A few weeks ago, we were again reminded that the clothes we wear carry with them a risk of us unwittingly supporting modern slavery.
The ABC’s Four Corners program exposed a mass internment camp in the Chinese province of Xinjiang, where it is alleged that Uyghurs, a Turkish-speaking Muslim minority group in China, are being detained and forced to work in garment factories which supply some of the world’s largest clothing brands.
With consumers increasingly demanding cheaper products and faster turnarounds, brands are under pressure and pass this onto their suppliers. As a result, some suppliers cut corners by foregoing the necessary social and environmental checks.
Several brands sold in Australia obtain cotton from Xinjiang and following the Four Corners report, some of them have started investigations into the suppliers and factories they use in the province.
Many of these brands immediately started investigations into the suppliers and factories they use in the province.

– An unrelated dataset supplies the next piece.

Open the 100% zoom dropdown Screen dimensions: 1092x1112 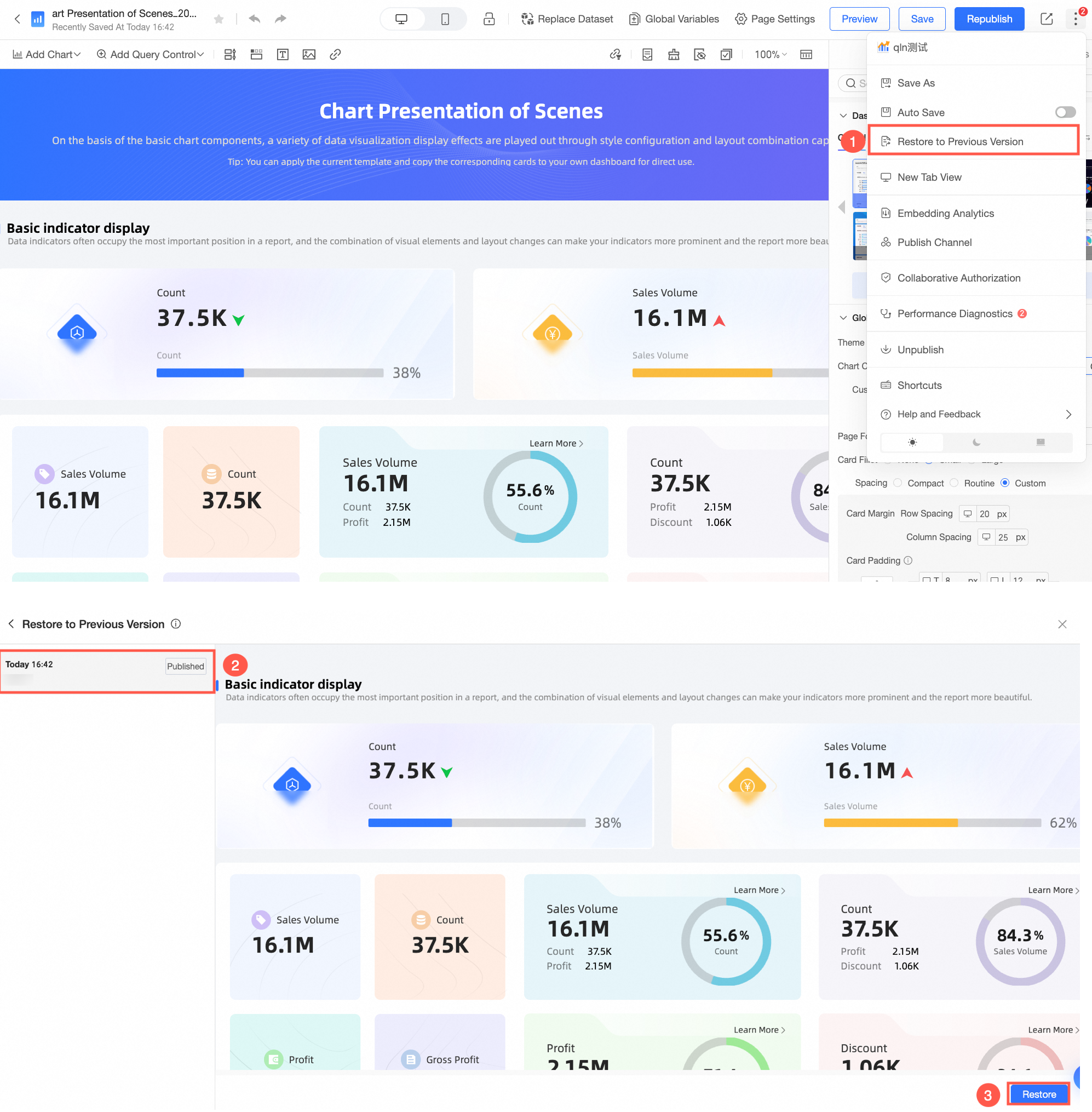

Unfortunately, the further a company goes down its supply chain the more opaque things become. Subcontracting is common for companies in the apparel sector, especially those producing high volumes at a very low cost.
The risks of modern slavery
The International Labour Organisation estimates there are 40.3 million people in modern slavery globally, including 24.9 million in forced labour1.
As we have communicated previously, labour rights abuses and poor working conditions are not only unethical, they also carry significant investment risks over the longer term to brands and business operations.
The Modern Slavery Act, which came into force in Australia last year, requires all businesses with revenues over $100 million to disclose details on the actions they are taking to stamp out modern slavery in their operations and supply chains2.
There are no penalties for failing to comply with the Act, which means it is important that shareholders hold businesses to account and demand they meet their reporting obligations.
Among other things, we have been encouraging companies to:
- Publish a full list of the factories they source from,
- Ensure they have the appropriate internal governance structure to deal with modern slavery risk management,
- Aim to consolidate their supply chain which will allow them more influence and oversight capabilities,
- Train employees to recognise modern slavery, especially those in procurement and supply chain functions and build awareness throughout the organisation,
- Enhance their reporting of suppliers and ethical sourcing to board and management,
- Ensure all their suppliers have the appropriate grievance mechanisms in place so workers can raise issues; and
- Collaborate with other buyers of the same supplier to increase influence.
Lastly, investigations by companies shouldn’t just be focused on modern slavery, businesses should be using the Modern Slavery Act reporting obligations to investigate all forms of social and environmental abuse which may be lurking in their supply chains.